Ao passar a última década em revista, António Luís Campos destaca um artigo sobre a surdez, mais concretamente sobre implantes cocleares. Um trabalho com “crianças que nascem surdas e passam a ouvir. Nós seguimos uma família desde o pré-operatório”. O processo durou quase dois anos. A imagem capta o momento em que uma menina de quinze meses consegue ouvir pela primeira vez na vida. É o momento em que o repórter, também ele, sente que conseguiu fazer a diferença. Depois de o artigo ter sido publicado, “os médicos receberam dezenas de casos de crianças com o mesmo problema”.
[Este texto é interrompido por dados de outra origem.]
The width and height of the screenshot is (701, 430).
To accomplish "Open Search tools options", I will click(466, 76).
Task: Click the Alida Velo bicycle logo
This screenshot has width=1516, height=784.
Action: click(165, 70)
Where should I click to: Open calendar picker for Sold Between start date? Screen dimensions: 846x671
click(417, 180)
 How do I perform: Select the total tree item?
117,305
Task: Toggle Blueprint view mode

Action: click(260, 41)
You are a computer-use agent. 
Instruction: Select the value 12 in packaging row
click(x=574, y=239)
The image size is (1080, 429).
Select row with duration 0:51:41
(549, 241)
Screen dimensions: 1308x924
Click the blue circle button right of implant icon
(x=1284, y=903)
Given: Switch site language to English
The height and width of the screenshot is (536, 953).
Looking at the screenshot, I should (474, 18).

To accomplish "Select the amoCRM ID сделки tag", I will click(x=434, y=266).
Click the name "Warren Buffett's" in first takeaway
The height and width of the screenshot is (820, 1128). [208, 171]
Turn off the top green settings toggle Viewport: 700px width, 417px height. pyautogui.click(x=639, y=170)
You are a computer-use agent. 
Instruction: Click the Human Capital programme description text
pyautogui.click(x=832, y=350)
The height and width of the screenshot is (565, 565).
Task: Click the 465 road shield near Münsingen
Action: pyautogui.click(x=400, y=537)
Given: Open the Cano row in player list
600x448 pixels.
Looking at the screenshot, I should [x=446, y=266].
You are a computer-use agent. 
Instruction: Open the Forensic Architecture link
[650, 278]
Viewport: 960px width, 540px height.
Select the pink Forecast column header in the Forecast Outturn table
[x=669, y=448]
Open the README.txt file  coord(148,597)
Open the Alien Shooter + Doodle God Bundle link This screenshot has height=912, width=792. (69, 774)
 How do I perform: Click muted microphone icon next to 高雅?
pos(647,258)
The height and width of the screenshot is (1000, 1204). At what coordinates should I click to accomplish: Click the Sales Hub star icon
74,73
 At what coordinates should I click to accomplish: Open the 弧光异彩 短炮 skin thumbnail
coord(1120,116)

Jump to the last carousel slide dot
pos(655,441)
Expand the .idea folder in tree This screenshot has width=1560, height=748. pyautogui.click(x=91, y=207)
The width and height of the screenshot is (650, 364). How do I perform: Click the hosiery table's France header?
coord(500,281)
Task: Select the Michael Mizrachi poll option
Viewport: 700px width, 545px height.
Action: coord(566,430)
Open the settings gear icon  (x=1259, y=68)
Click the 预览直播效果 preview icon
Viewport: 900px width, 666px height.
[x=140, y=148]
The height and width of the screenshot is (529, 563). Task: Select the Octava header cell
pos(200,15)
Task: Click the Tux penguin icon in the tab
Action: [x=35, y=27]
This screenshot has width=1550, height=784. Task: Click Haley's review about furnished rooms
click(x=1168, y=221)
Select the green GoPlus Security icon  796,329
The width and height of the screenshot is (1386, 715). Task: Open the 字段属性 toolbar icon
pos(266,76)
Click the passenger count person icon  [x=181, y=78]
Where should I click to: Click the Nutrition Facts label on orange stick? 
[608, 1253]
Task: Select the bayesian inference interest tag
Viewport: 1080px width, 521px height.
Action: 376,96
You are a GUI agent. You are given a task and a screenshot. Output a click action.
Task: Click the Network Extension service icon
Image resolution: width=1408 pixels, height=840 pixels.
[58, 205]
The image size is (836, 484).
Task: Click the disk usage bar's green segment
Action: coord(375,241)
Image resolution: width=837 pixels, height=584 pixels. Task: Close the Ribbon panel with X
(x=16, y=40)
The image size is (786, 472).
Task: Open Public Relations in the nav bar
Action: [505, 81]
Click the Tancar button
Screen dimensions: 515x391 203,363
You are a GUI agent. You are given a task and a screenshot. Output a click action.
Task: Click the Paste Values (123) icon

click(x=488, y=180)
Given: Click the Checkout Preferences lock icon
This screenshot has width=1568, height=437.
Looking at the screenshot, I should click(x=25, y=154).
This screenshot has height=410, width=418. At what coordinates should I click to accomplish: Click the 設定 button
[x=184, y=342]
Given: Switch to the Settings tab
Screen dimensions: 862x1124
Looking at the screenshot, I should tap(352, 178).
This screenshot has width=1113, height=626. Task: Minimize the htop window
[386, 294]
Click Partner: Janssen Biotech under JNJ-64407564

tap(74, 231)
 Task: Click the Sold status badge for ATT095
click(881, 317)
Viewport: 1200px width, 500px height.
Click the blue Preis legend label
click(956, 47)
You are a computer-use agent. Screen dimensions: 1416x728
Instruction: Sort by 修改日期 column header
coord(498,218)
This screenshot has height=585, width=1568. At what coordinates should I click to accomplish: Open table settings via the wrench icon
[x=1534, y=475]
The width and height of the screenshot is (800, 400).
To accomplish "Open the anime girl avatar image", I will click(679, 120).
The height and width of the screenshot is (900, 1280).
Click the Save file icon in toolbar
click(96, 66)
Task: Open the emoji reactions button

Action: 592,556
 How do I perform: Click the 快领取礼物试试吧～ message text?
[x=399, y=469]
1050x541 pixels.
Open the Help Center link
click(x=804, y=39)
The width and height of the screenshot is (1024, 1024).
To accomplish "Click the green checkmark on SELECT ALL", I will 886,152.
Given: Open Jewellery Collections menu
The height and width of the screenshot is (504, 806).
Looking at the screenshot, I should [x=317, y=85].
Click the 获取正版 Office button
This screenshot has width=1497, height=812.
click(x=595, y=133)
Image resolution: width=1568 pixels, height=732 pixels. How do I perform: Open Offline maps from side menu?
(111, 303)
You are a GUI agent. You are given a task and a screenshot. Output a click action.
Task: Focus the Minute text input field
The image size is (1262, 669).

Uma das “histórias mais épicas” aconteceu na Serra da Estrela, no Centro de Limpeza de Neve: “ter uma estrada limpa é um trabalho muito duro. A temperatura pode chegar aos vinte graus negativos. Fomos lá quatro dias no inverno e voltámos no verão”.
O triunfo das situações improváveis
A história da fotografia gastava os últimos metros de filme. No ano de 2003, em plena revolução digital, um engenheiro electrotécnico, com emprego numa empresa de parque eólicos, descobriu algo que não era suposto existir no sul da Europa: aphontopus hyperantus. Estamos a falar de uma borboleta, mas não estamos a falar de uma borboleta qualquer: “É a borboleta bombardeira. Larga os ovos em pleno voo. Era conhecida no norte da Europa”. António Luís Campos encontrou-a no Parque Natural de Montesinho durante uma expedição com investigadores amadores. Bombardeou o director da National Geographic com a notícia, o achado.
O director quis ver para querer e pediu uma fofografia. É nessa ponta de filme que a vida dá a volta e que aparece o fotojornalista. E com ele o princípio da exposição patente na reitoria da Universidade do Porto até ao fim de julho. Daí em diante aconteceu esse admirável novo mundo digital. “Aprendi a fazer tudo sozinho na fotografia. O mundo não tem de ser muito distante. As pessoas não imaginam as coisas bonitas que existem”. António não está nada arrependido do futuro, antes pelo contrário, se bem que “há certos períodos e interrogações metafísicas”, diz, entre sorrisos.
Fotografias escritas
Teclas que disparam como se objetivas houvesse entre a realidade e o texto. António também faz prosa nas páginas da edição portuguesa da National Geographic. Em junho atira-se com tudo, fotografia e mancha de texto, a uma história de mediatismo imberbe, quase nulo, mas que já tem barbas: o caso Afonso de Alburquerque. Não é o segundo vice-rei português na Índia quem está retratado no Museu Nacional de Arte Antiga. Afinal a barba é postiça. E afinal, não sendo Afonso de Albuquerque, o artigo revela que quem lá está é Lopo Soares de Albergaria, o vice-rei que lhe sucedeu: “O Estado Novo mandou pintar as barbas. Não é caso único”. António Luís Castro, 37 anos, com uma década para contar, diz ter chegado à fotografia devido ao fascínio pela técnica e pela estética. Por estes dias anda a mostrar o que está para lá do trabalho visível, para lá das páginas.